La capacitadora de la organización Laboratorio de Paz, Lexys Rendón, conversó con las participantes sobre la importancia de las voces del activismo femenino en las comunidades. También en otros espacios donde se toman decisiones que impactan directamente la vida de los ciudadanos.
La actividad fue un puente para que las asistentes compartieran experiencias personales. Hablaron sobre situaciones duras que han enfrentado por su género. Intercambiaron opiniones enmarcadas dentro de la libertad de expresión y el papel a desempeñar por las mujeres en los cambios que demanda el país.
Durante la jornada se definieron cuatro roles esenciales para la acción comunitaria: activar redes que generen entornos seguros, organizar actividades concretas, mediar en conflictos y promover la justicia.
Resiliencia y acción comunitaria
El encuentro fue calificado por Lexys Rendón como un catalizador de las luchas históricas de las mujeres frente a la persecución. A ojos de la facilitadora, el taller fue una muestra de pura resiliencia: una fuerza colectiva reflejada en el firme compromiso de las asistentes de incidir en la política nacional y multiplicar estos saberes en sus comunidades.

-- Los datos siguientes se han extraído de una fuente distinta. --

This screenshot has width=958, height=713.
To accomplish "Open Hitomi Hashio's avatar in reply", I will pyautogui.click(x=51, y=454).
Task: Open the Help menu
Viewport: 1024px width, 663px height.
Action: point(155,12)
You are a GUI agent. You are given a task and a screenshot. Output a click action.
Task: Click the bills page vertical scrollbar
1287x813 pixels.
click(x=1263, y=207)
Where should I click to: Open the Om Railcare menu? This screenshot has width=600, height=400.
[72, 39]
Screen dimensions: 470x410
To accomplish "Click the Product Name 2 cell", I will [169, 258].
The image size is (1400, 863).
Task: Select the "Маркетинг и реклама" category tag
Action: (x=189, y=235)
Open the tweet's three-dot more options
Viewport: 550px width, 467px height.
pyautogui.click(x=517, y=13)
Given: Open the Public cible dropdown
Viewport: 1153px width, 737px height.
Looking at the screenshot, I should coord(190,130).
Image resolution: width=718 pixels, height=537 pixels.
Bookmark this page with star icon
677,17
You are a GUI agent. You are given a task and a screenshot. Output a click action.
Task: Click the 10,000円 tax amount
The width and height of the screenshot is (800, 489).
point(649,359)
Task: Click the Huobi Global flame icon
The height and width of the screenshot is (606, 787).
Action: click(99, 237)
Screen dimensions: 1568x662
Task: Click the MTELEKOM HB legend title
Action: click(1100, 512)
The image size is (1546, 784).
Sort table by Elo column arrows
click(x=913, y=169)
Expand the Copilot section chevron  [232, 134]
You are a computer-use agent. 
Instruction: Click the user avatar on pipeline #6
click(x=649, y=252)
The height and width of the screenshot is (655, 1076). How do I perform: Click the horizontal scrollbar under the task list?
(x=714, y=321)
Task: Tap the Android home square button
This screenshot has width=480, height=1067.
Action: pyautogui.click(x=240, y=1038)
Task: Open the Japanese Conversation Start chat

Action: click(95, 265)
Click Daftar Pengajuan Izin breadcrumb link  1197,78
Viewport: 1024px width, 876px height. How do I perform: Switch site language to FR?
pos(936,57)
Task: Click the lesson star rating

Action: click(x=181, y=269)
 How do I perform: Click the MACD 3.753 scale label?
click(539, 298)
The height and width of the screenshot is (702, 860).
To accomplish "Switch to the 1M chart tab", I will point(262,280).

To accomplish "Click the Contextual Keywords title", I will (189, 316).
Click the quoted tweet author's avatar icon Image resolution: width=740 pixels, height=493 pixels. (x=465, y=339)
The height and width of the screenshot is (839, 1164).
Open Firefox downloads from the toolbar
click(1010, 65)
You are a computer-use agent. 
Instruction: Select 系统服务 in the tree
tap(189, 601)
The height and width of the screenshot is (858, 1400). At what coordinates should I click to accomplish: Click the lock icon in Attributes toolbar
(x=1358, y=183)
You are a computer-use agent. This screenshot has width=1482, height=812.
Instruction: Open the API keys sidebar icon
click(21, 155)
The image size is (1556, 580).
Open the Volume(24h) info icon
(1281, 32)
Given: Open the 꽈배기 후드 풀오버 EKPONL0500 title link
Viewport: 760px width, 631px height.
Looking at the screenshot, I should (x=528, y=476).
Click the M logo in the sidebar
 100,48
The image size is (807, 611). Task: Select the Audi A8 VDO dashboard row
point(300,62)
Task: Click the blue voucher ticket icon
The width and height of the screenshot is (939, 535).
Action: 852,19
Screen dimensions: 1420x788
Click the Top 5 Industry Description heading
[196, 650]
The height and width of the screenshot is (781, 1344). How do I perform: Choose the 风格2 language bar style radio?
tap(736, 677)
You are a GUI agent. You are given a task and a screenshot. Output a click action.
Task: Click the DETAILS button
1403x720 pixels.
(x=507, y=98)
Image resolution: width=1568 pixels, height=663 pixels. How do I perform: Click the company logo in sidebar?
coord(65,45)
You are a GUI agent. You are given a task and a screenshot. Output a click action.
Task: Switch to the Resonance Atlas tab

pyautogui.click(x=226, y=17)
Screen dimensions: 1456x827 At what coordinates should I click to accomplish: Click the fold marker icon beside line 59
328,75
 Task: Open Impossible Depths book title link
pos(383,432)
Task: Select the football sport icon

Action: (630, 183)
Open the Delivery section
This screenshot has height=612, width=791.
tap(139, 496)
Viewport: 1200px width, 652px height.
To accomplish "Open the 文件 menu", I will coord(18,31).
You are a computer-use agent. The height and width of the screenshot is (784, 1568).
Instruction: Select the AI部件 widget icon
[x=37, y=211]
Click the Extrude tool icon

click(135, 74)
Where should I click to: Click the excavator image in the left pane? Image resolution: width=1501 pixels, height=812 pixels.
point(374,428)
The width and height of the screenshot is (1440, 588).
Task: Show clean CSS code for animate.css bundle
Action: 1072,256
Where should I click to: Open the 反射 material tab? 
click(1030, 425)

Por su parte, las participantes expresaron su experiencia durante las horas de capacitación, destacando que llevaran lo aprendido a cada uno de sus espacios donde es necesario formar en temas de construcción de paz transición.
“Esto no solo fue de formación, fue de reencuentro con todas las activistas de la red de Constructoras de Paz de la región. Voy a replicar esta información a mis mujeres e iré a esas comunidades donde este tipo de actividades no llegan”, comentó Daniro Gallardo, activista.
Así como Gallardo, otras activistas de la Red de Constructoras de Paz destacaron la importancia de retomar estas actividades. Solo así pueden llevar al detalle la información sobre el liderazgo femenino a los nueve municipios de Lara.
“Justamente, eso es lo que se quiere, que cada una de las personas que participaron en este taller lleven este mensaje a las comunidades, a esas mujeres que quizás no conocen de sus derechos. Aquí trabajamos basados en los estándares internacionales”, dijo Rendón.
El perdón como puente hacia el tejido colectivo
Al cierre del encuentro, las facilitadoras abrieron un debate complejo sobre tres conceptos que pesan hondo en la Venezuela actual: convivencia, paz y reconciliación. A la luz de los derechos humanos, se enfatizó una premisa clara. El perdón es una decisión estrictamente personal e íntima. Le pertenece solo a las víctimas. No se puede imponer por decreto, no se exige políticamente, ni puede sustituir a la justicia material.
“La verdadera paz y la reconciliación social no son sinónimos de impunidad; requieren, obligatoriamente, de verdad, justicia y reparación”, resaltó la facilitadora.
Pero el análisis no se quedó en la escala individual; se conectó de frente con el contexto país. Aunque el perdón nace en el fuero interno de cada persona, las participantes concluyeron que funciona como un puente indispensable hacia lo colectivo. En medio de un tejido social fragmentado, perdonar con consciencia va más allá de un acto pasivo. Al contrario: se nutre y se expande cuando ocurre el encuentro con el otro.
Es ahí mismo. A través de la escucha activa y la comprensión en los espacios comunitarios, donde el perdón puede transformarse en una herramienta política y social fundamental. El camino definitivo para reconstruir la historia y sanar las heridas colectivas de la sociedad.